Using PyTorch as the deep learning framework of choice made all of this easier for us. But the story does not end here. There are a few more experiments in this series that we carry on further.
- One is creating our custom image classification (recognition) model and training on the GTSRB dataset.
- Another, using the same recognition model as the backbone for the Faster RCNN head. This we will do in the next post.
For this post, specifically, we will focus on creating our custom Residual Neural Network. Then we will carry out traffic sign recognition using a custom image classification model in PyTorch on the GTSRB dataset. Although a lot of things will remain the same, a few things will change in the classification pipeline. And anyhow, this will be a good learning point for how a model behaves when training on a large dataset from scratch.
Points To Cover in This Post
We will cover the following points in this post:
- We will start with a short discussion of the GTSRB (German Traffic Sign Recognition Benchmark) dataset. Along with that, we will also check out a few images from the dataset.
- As a lot of things are already covered in the first GTSRB recognition post in this series, we will only focus on the new things. The coding section includes knowing about the custom image classification model that we will use.
- After training, we will carry out inference on the test set and also visualize the class activation maps. This section will also cover the accuracy that we get on the test set.

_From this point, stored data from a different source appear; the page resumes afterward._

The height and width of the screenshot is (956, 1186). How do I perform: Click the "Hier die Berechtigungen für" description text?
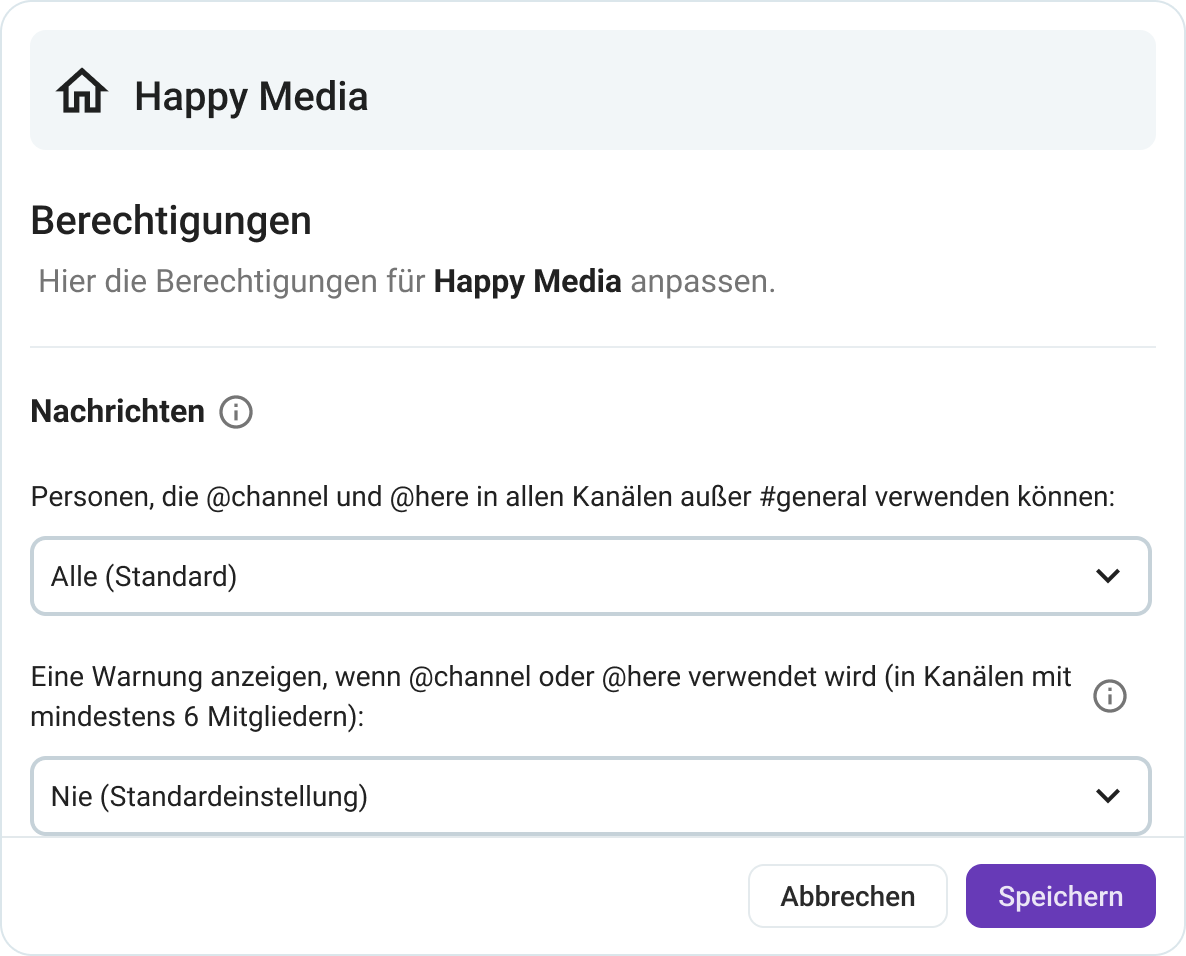232,282
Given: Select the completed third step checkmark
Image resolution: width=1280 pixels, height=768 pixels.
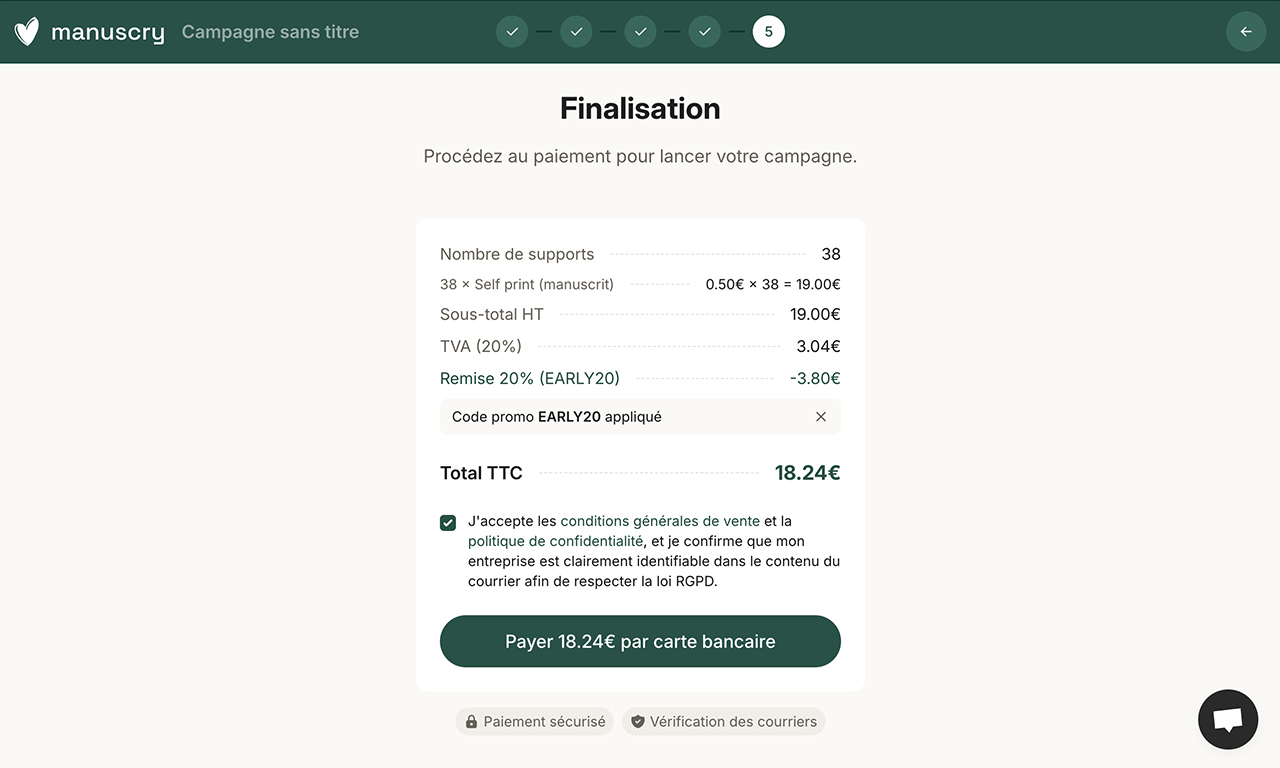Looking at the screenshot, I should tap(640, 31).
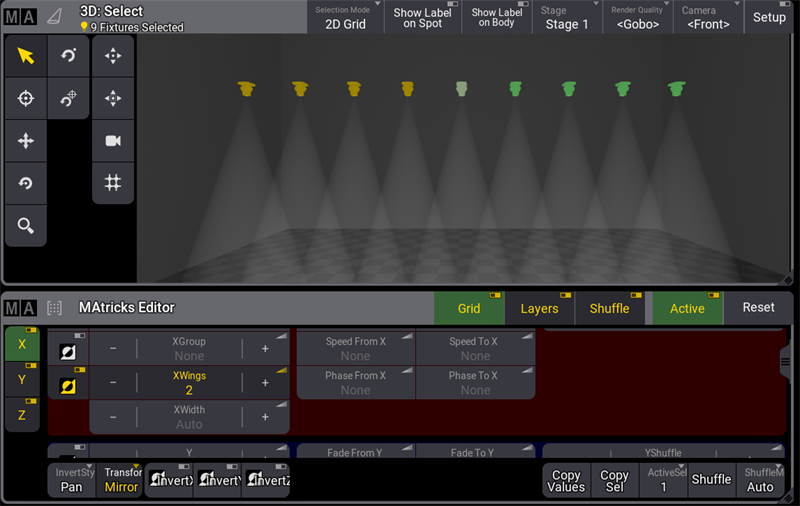
Task: Toggle Show Label on Body
Action: click(x=497, y=18)
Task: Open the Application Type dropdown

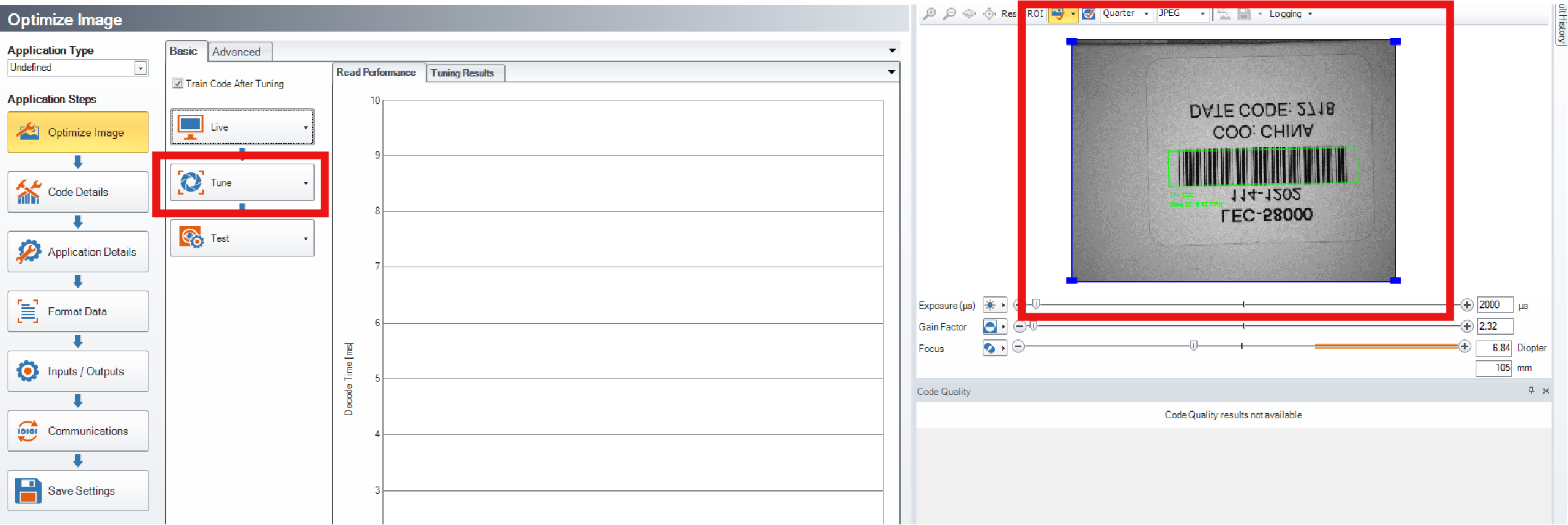Action: 140,68
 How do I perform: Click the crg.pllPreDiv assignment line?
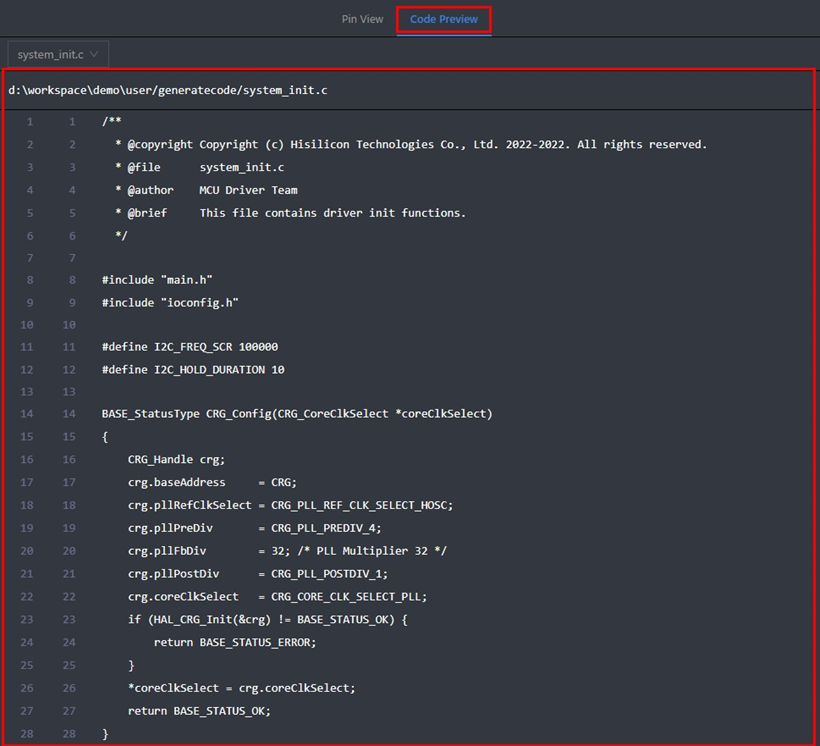point(254,527)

- We will end the post with some of the advantages and disadvantages that we get while using a custom model from scratch.
This tutorial will form the basis of a few more tutorials along the way. Of course, this is the basis for the very next one where we will use this custom residual neural network as the backbone for the PyTorch Faster RCNN model. Along with that, in the near future, we will also learn about the practical aspects of ResNets as well as write ResNets from scratch.
The GTSRB Dataset
We have already discussed the GTSRB dataset in detail in the first post of this series. So, we will cover it very briefly here.

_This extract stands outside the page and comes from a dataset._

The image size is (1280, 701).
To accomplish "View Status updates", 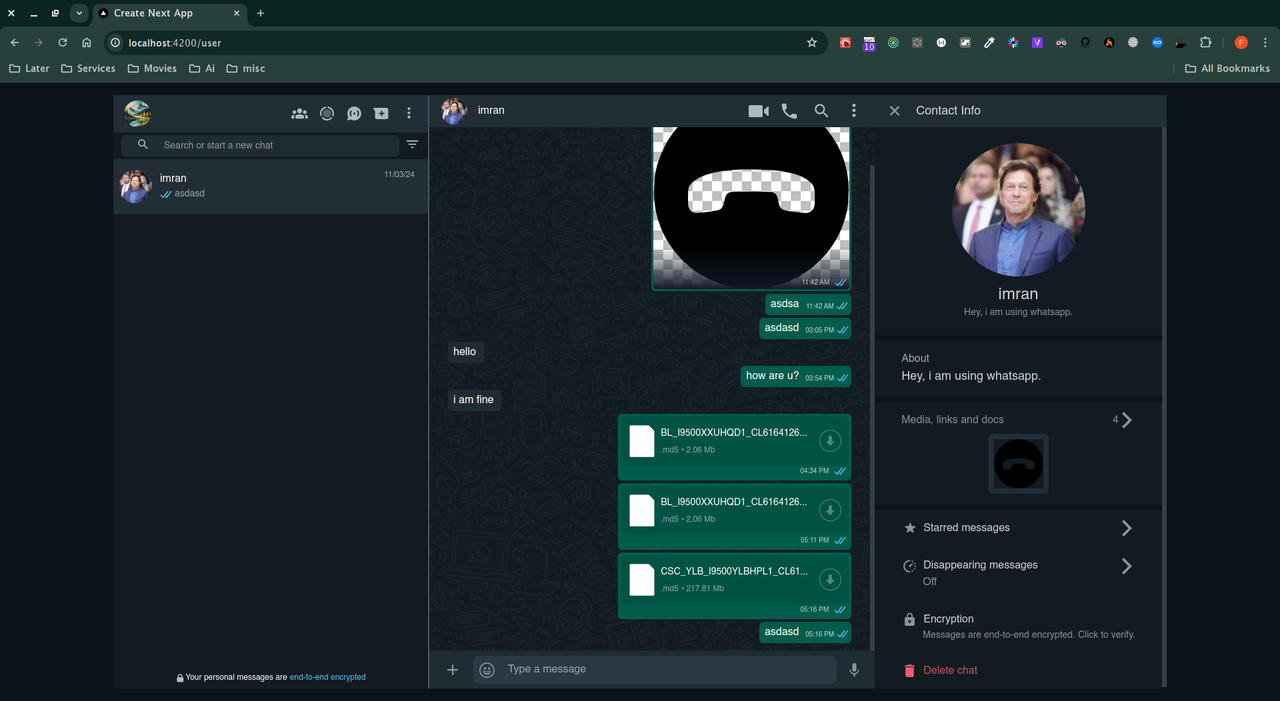I will [327, 113].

In short, the dataset contains images of German traffic signs in real-life settings. It contains more than 50000 images distributed across 43 classes. The following figure shows some of the images from the dataset.
If you wish to learn more about the dataset, please visit this post.
If you are directly covering this tutorial, then you may need to download the GTSRB dataset files. This is needed if you wish to train the model yourself.
You can either download the files via this webpage. Or you can click on the following to access the direct download links.
In the next section, we will discuss the directory structure to know where to extract the above zip files.
Directory Structure
The directory structure for this tutorial/project will be exactly similar to what was in the case of the first tutorial in the series. Let’s take a look at that.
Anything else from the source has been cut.